Toprak Razgatlioglu arriva a Estoril con grande voglia di tornare a vincere, dato che ad Aragon si è accontentato di tre secondi posti. Ma in Spagna era al rientro da un infortunio che gli aveva fatto saltare due weekend di gara, adesso le sue condizioni fisiche sono migliori e sicuramente andrà all'attacco. In Portogallo ha anche la
possibilità di laurearsi campione del mondo Superbike 2024: ciò sarà possibile se dopo Gara 2 dovesse avere almeno 62 punti di vantaggio su Nicolò Bulega. Ora ne ha 39.

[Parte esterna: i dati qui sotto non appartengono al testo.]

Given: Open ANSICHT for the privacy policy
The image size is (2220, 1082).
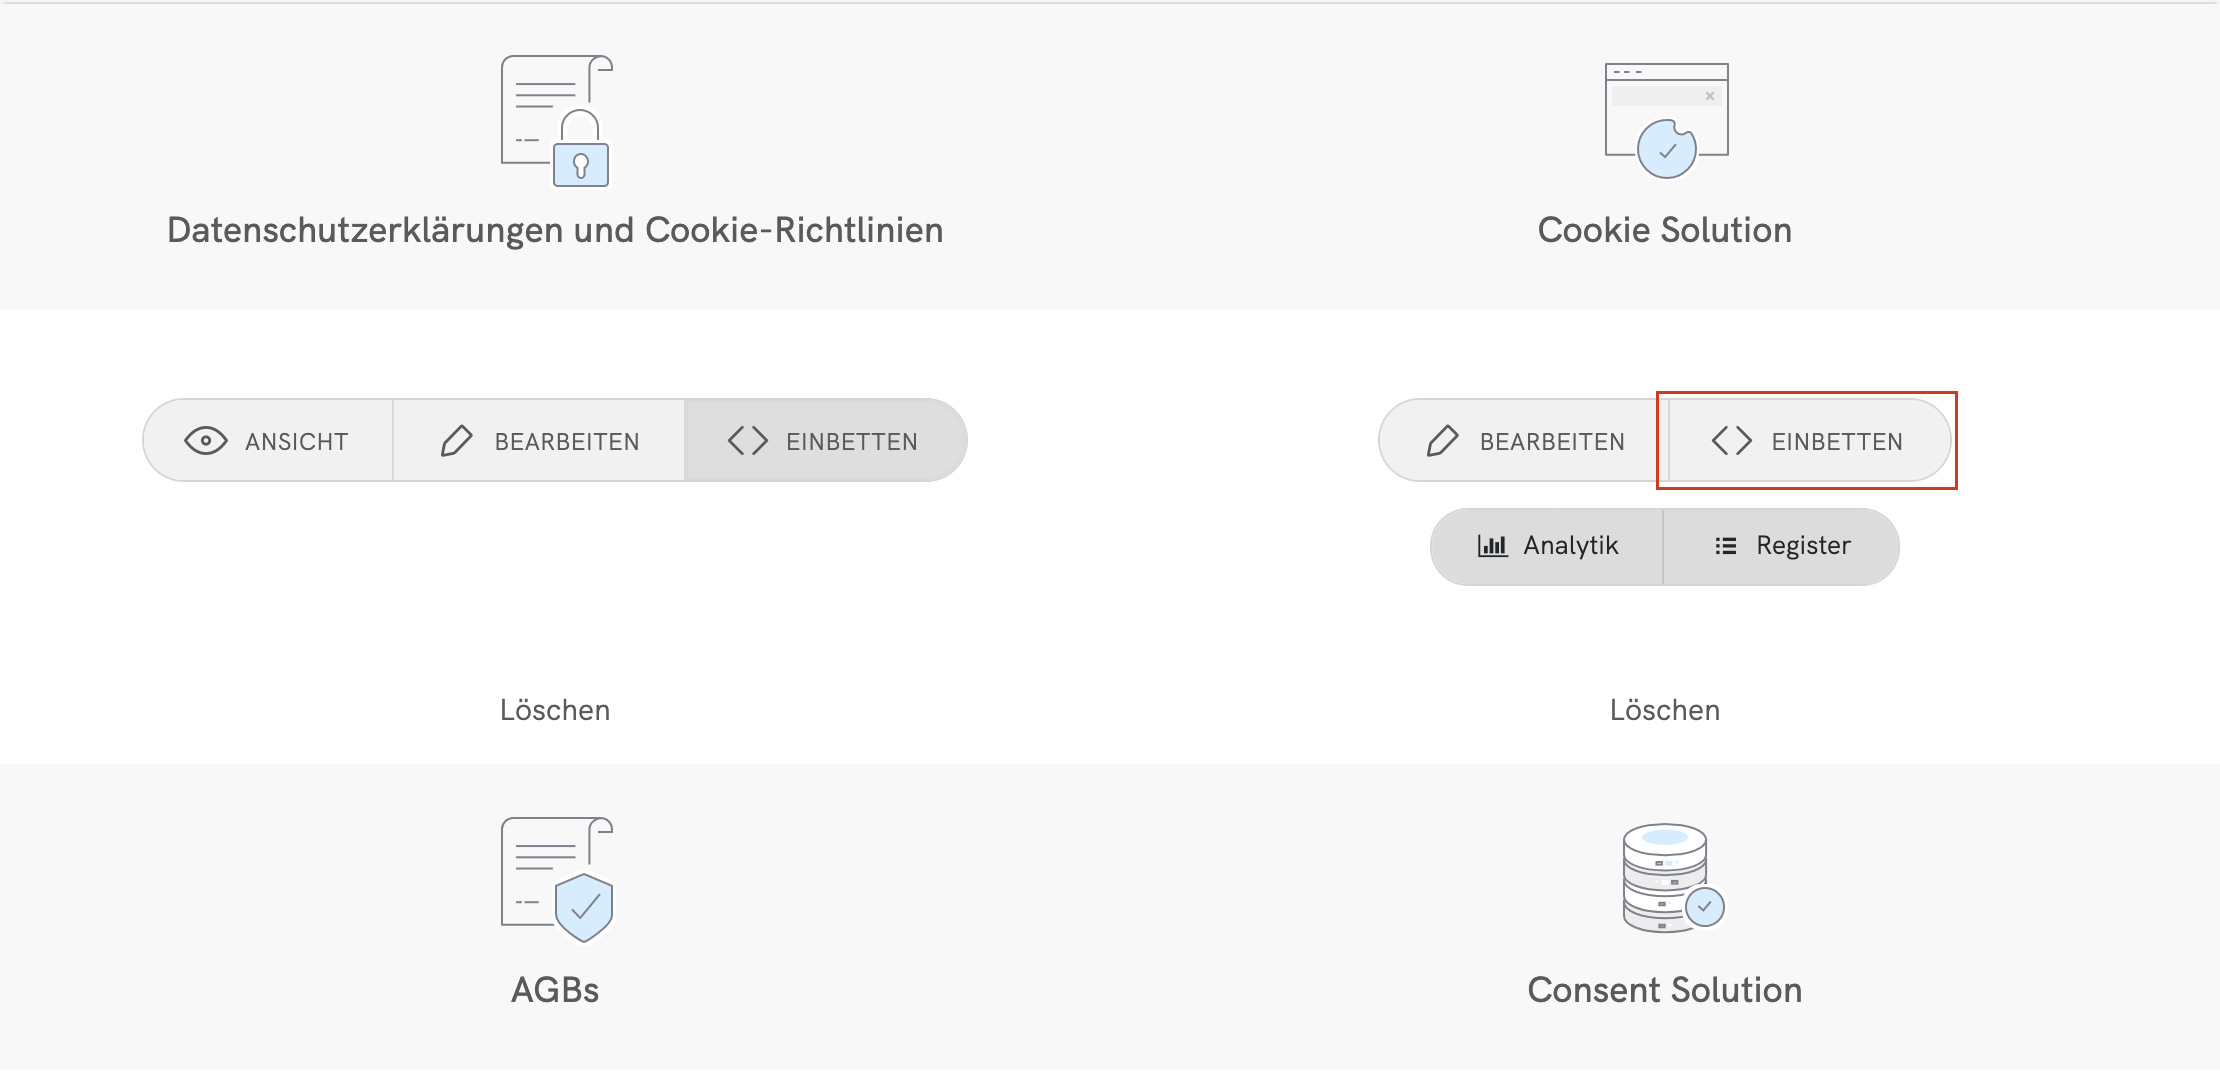Looking at the screenshot, I should (x=268, y=441).
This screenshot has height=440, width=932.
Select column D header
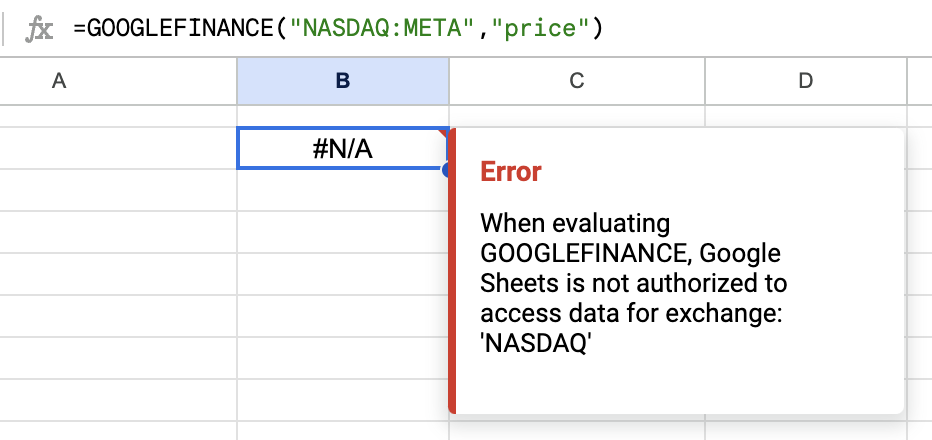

Superbike Estoril, Razgatlioglu non pensa al titolo
Il pilota turco è arrivato motivato a Estoril, dove ha vinto due gare con la Yamaha nel 2020 ed è sempre salito sul podio: "Questa pista mi piace e l'ultima volta qui ho perso perché Alvaro mi ha superato in rettilineo. Vedremo come andrà quest'anno, adesso ho una moto veloce anche sul dritto e cercherò di fare del mio meglio di nuovo. Mi manca vincere una gara".
Sa di potersi laureare campione del mondo Superbike per la seconda volta in carriera, ma Razgatlioglu non intende concentrarsi troppo su questo: "Penserò gara per gara. Mi manca vincere, vedremo come andrà. Ci sarà un meteo diverso, sabato potrebbe piovere. Il mio obiettivo è vincere le gare. So che se le vinco tutte e Bulega arriva terzo, conquisto il titolo. Però lui è forte e lo sono tutti, quindi non ci penso. Penso che il campionato finirà a Jerez, quindi corro per cercare di vincere e se ce la faccio sono più felice. Non mi preoccupo, ragiono gara per gara. Ho bisogno di vincere, la seconda posizione non è abbastanza per me. Questo weekend è importante".
Gara 1 bagnata e condizioni fisiche
Toprak non sente particolare pressione e lo stimola l'eventualità di correre con pista bagnata sabato, giornata in cui le previsioni meteo danno pioggia: "Zero stress, non penso al mondiale. Come ho già detto, sono qui per vincere le gare. Vedremo. Non ho mai vinto col bagnato in Superbike, magari succederà in questo weekend".
Infine, il pilota del team ROKiT BMW Motorrad WorldSBK ha parlato delle sue condizioni fisiche e di come stia vivendo la situazione dopo il brutto incidente avvenuto nelle FP2 in Francia: "Dopo Magny-Cours ho riposato, non mi sono mosso e ho solo aspettato il weekend di gara successivo. Il mio piano era tornare a Cremona, ma non ero a posto al 100% e ho dovuto attendere Aragon. Se non fossi tornato lì, il mio campionato sarebbe finito. Ho potuto farlo, ho fatto il mio meglio e ho finito tutte le gare al secondo posto. Meglio secondo che niente. Ero davvero stanco, perché non avevo potuto fare alcun allenamento e sono salito subito sulla moto dopo quasi un mese. Sono al 99%, sono pronto, perché mi sono allenato bene in Turchia".